The $10,000 electric moped looks like the illegitimate love child of a Cybertruck and a Vespa. In a city filled with weird robot cars, snub-nosed trucks, and hoverboards, it takes a lot for a vehicle to turn heads, but as I drove an Infinite Machine (opens in new tab) P1 on Valencia Street this week, gazes followed me like I was a nudist or a Jenner.
Available for test drives over the next month from New York-based Infinite Machine’s pop-up showroom in the Mission, the P1 is all sharp angles, anodized aluminum, and stainless steel flat planes. It packs a top speed of 65 mph and a 60-mile range, with room under the seat for a spare battery. That’s enough juice to get across the Golden Gate Bridge and into the Marin hills — a rarity among mopeds — though the company cautioned that it’s not designed for highway use. “If you want to go on the Bay Bridge, it’s fine [to] go one exit,” said cofounder and CEO Joseph Cohen.
The P1 can sync with your phone and has integrated Carplay.
Of course, it’s decked out in tech features, including a nine-inch LCD Carplay-enabled screen for navigation and music, front and rear cameras, app-based unlocking, and GPS tracking. Anyone with a drivers license can ride the P1 up to 30 mph. To unlock the top speeds, you need a motorcycle license.
Given our geek bona fides, SF is one of the company’s biggest target markets. “People are really excited about the latest and greatest in a unique way in San Francisco,” Cohen said.
San Franciscans certainly love to ride on two wheels. The city is decked out with 464 miles (opens in new tab) of bike paths, according to Municipal Transportation Agency data from 2021. In September, Bay Wheels reported 458,000 bikeshare rides, the biggest month (opens in new tab)to date, with overall ridership up 70% since ebikes were introduced (opens in new tab) in 2023. Meanwhile, DoorDash (opens in new tab) reported that 76% of SF deliveries are made on two wheels, the highest share of any U.S. city.
Cohen, who has been building excitement on social media for a few months, found an eager audience in SF’s tech scene, with many from the AI side of X tweeting about how much they want the “cyberbike.” The buzz reached a fever pitch last month, when AI startup founder Eugenia Kuyda floated (opens in new tab) the idea of using a free P1 to incentivize an iOS engineer hire.
True to form, the first person to get a P1 in the Bay Area was Amjad Masad, CEO of vibe-coding startup Replit, who got his in September. He gave it positive reviews for safety and speed, but it was the vibes he liked best. “What inspired me is honestly how cool it is,” Masad said. “They’ve done an amazing job building it into a lifestyle brand similar to Apple.”
● ● ● ●
=== Tasks ===
1/ Answer these questions from the article on the P1 electric moped:
(a) What are the P1's top speed and range?
(b) What license does a rider need to unlock the P1's top speeds?
(c) Who was the first person in the Bay Area to get a P1, and when?
2/ Turn the paragraph of the P1 moped article that begins "San Franciscans certainly love to ride on two wheels" into a short bulleted list that keeps its main facts.
3/ Extend the article on the P1 electric moped with a few more paragraphs, picking up after its final sentence.

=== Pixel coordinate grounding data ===
● ● ● ●
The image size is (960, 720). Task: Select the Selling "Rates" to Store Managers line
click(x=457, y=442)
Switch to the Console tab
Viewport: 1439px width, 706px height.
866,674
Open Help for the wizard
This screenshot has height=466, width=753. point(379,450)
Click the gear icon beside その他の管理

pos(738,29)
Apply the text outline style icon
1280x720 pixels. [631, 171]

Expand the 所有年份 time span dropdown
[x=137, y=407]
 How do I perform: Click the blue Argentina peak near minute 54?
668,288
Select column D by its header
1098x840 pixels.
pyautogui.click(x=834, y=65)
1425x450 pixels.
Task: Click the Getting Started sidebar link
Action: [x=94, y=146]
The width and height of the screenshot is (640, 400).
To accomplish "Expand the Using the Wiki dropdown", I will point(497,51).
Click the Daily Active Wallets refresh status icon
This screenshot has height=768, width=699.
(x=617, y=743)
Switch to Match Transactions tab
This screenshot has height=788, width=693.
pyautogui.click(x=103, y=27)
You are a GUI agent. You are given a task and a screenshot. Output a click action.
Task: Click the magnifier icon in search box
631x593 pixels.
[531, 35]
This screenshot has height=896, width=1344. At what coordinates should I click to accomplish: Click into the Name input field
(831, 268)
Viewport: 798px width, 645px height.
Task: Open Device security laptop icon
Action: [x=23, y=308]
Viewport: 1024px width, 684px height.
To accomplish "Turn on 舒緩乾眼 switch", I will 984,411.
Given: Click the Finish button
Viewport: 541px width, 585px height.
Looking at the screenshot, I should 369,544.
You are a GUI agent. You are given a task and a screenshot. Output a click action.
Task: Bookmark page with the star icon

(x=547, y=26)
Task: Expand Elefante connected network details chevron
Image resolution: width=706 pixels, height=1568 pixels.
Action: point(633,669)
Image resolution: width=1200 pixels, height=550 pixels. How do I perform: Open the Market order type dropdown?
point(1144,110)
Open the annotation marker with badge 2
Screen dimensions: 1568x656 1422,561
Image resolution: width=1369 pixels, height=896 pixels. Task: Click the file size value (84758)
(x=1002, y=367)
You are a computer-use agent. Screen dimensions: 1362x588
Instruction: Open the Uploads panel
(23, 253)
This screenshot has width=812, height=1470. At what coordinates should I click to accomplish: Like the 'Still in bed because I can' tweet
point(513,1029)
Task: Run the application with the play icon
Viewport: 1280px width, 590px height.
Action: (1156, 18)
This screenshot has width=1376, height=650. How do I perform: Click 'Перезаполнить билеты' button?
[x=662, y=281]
● ● ● ●
=== Answers by item ===
1/
(a) A top speed of 65 mph and a 60-mile range.
(b) A motorcycle license.
(c) Amjad Masad, CEO of Replit, in September.

2/
- San Franciscans love riding on two wheels.
- The city has 464 miles of bike paths, according to 2021 Municipal Transportation Agency data.
- Bay Wheels reported 458,000 bikeshare rides in September, its biggest month to date.
- Bay Wheels ridership is up 70% overall since ebikes were introduced in 2023.
- DoorDash reported that 76% of SF deliveries are made on two wheels, the highest share of any U.S. city.

3/
Infinity Machine’s Olto ebike has a 4.3-inch LCD screen. | Source: Amanda Andrade-Rhoades/The Standard
The P1 has a top speed of 65 mph, but a motorbike license is needed to unlock it. | Source: Amanda Andrade-Rhoades/The Standard
Cohen started Infinite Machine in 2021, after his Vespa was stolen during Covid lockdowns in NYC. He went shopping for an electric replacement but was “totally uninspired” by what was available. At the time, Cohen was running Universe, a no-code website builder, but thought there might be an opportunity in mobility. He turned to his brother Eddie, a meditation accessory founder, and they began working on a prototype; both felt cooped up and needed a distraction. “It was a side project,” he admitted. “Nights and weekends for three years.” It wasn’t until last year that Infinite Machines became a real company. It has raised $9.3 million from investors, including a16z, Correlation Ventures, and Cursor Capital.
The electric scooter category was open for reinvention, said Badrul Farooqi of Cursor (opens in new tab), noting that the moped he rode a decade ago looked basically the same as today’s models. “Most of the energy goes to redesigning cars,” he said. “Rarely do people try to bring that level of ambition to non-cars.” He liked that Infinite Machine is “trying to push the needle in existing categories” with “striking products.” Plus, it’s fun: “The acceleration is great!”
The scooter is a head-turner. It is the first two-wheeler I’ve ridden that made pedestrians stop to ask what the hell I’m riding. That’s due to the Cybertruck vibes. In a city where people have taken to slapping apology bumper stickers on Tesla cars, that can be complicated.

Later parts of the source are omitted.